Record excerpts:
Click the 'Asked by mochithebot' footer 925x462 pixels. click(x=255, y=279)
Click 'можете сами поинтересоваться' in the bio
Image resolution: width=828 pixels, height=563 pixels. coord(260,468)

--

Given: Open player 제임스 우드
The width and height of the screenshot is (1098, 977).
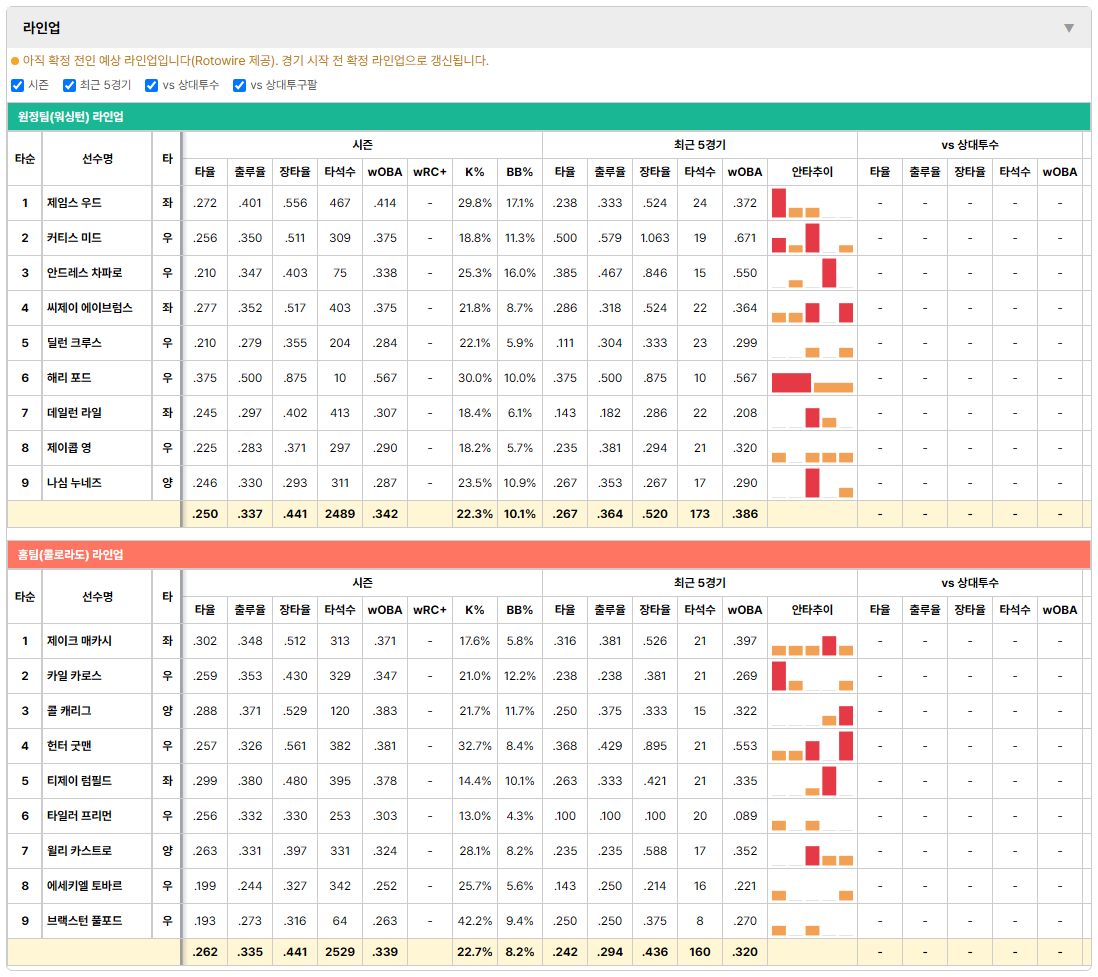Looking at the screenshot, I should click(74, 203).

---

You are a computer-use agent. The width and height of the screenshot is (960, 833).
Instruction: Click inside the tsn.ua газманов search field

Task instructions: Exact duplication is required for the lines above, from the line that contains "You are a computer-use" to the line that contains "Instruction: Click inside", inclusive; omit all others.

Response below:
You are a computer-use agent. The width and height of the screenshot is (960, 833).
Instruction: Click inside the tsn.ua газманов search field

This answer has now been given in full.